You're about to see the movie that holds the Guinness World Records record for the World's Smallest Stop-Motion Film (see how it was made at http://youtu.be/xA4QWwaweWA).
The ability to move single atoms - the smallest particles of any element in the universe - is crucial to IBM's research in the field of atomic memory. But even nanophysicists need to have a little fun. In that spirit, IBM researchers used a scanning tunneling microscope to move thousands of carbon monoxide molecules (two atoms stacked on top of each other), all in pursuit of making a movie so small it can be seen only when you magnify it 100 million times. A movie made with atoms. Learn more about atomic memory, data storage and big data at http://www.ibm.com/madewithatoms
Today, it takes roughly one million atoms to store a single bit of data on a computer or electronic device. A bit is the basic unit of information in computing that can have only one of two values, one or zero. Eight bits form a byte. Recently, IBM Research announced it can now store that same bit of information in just 12 atoms.
From 1,000,000 to 12 - that’s a dramatic breakthrough that not only has the potential to make our computers and devices smaller and more powerful, but also holds enormous implications for the way entire industries operate.

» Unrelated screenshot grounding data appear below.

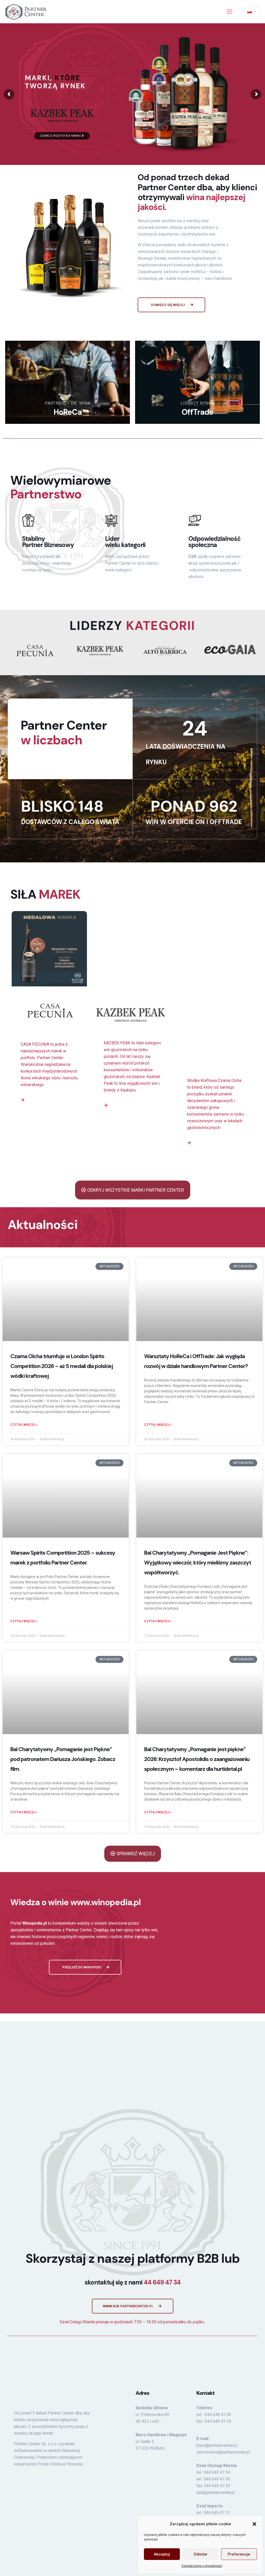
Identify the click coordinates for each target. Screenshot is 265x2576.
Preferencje (239, 2554)
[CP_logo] (35, 650)
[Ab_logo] (165, 650)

The world's smallest movie set:
The scanning tunneling microscope (STM):
One way to look at the STM is as a needle that drags atoms across a surface using magnetism. But behind that needle is a room full of equipment, all there to control the environment to a spectacular degree. The development of the STM by IBM researchers Gerd Binnig and Heinrich Rohrer won the Nobel Prize in Physics in 1986.
The scientists used copper 111 as the surface of the animation - the same material they used 10 years ago when they built the first computer that performed digital computation operations.
Carbon monoxide (CO):
The scientists chose carbon monoxide atoms to move around the plate. Carbon monoxide has one carbon atom and one oxygen atom, stacked on top of each other.